厚労省の「がん死亡統計」から増加したがんと減少したがんの表(死亡数なので罹患数は別と思われます)

 

長年亡くなった方の検査値やCT画像を見ていると、死因を特定する検査の見かたも心得て来ます。種々の状況から亡くなる直前のその人の生活がどうであったかなども分かります。引き籠りでnegrect状態であった中年男性や精神疾患で社会から長期断絶していた女性など通常の生活では見られないような亡くなり方をすることもあり、社会のありようを考えさせることもあります。いつか個人情報に配慮した上で本にまとめようかとも思っています。

 

III.  やはり免疫状態の異常が起こっている印象

 

異常死体の中で増加しているのは、検査や画像に「死に至る異常」が見つからない、或いは異常はあるが「普通これでは死なない」程度の肺炎などで亡くなっている例が増加していること。そして1-2週前までは普通に生活していたのに、数日で状態が悪くなり、検査すると治療しようのない進行癌が見つかる「いきなり進行癌」患者が増加している事です。これらは小児で感染症が異常に流行していることと相まって社会全体が「免疫状態の異常が起こっている」という印象です。

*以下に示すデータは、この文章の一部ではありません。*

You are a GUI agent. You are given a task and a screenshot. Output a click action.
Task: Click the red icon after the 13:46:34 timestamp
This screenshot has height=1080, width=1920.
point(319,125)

この1-2年で社会全体に免疫状態の異常を来す原因は一つしかありませんが、これはいままで散々説明してきたのでここでは言及しません。

 

IV.  サプリは年数人の関連死疑いで大騒ぎ?

 

小林製薬の紅麹(こうじ)原料を含む機能性表示食品による健康被害を巡って、厚生労働省は3月29日、腎疾患の原因と推定される成分が「プベルル酸」の可能性があると同社が報告したと発表しました。プベルル酸は抗菌作用がある物質だそうですが、腎毒性の機序については明らかにされていません。問題は腎機能が廃絶しても「透析」すれば死亡することはないのに、腎毒性のために死者が出ている事です。死因特定をしてきた立場からは、「肝腎症候群」といって腎機能、肝機能がともに悪くなると死に至る事がありますし、敗血症などで多臓器不全に至ると腎機能を補っても死亡する事が多いです。明らかな腎毒性物質であれば、接種した人全てに腎機能障害が出ているはずですが、一部の人に出ているとすれば、その物質に対するアレルギー反応による腎炎や肺臓炎などで自己免疫的な機序で重い臓器障害が出た可能性があります。腎障害の所見が間質性腎炎であったという報告もあり、アレルギーの関連が示唆されます。しかし数人の関連死でこれだけワイドショーなどで毎日大騒ぎすると、2000人以上の関連死が推定されている「アレ」を問題にせざるを得なくなる、「赤いニシン」で注意を逸らす目的なのに「藪蛇を叩く」ことになりませんかね。超過死亡や異常死の増加は「サプリが原因でない」ことだけは明らかなのですが。

問題の大きさを考えると叩きすぎ、騒ぎすぎの感がある。藪に隠れた本命は別にあるでしょ?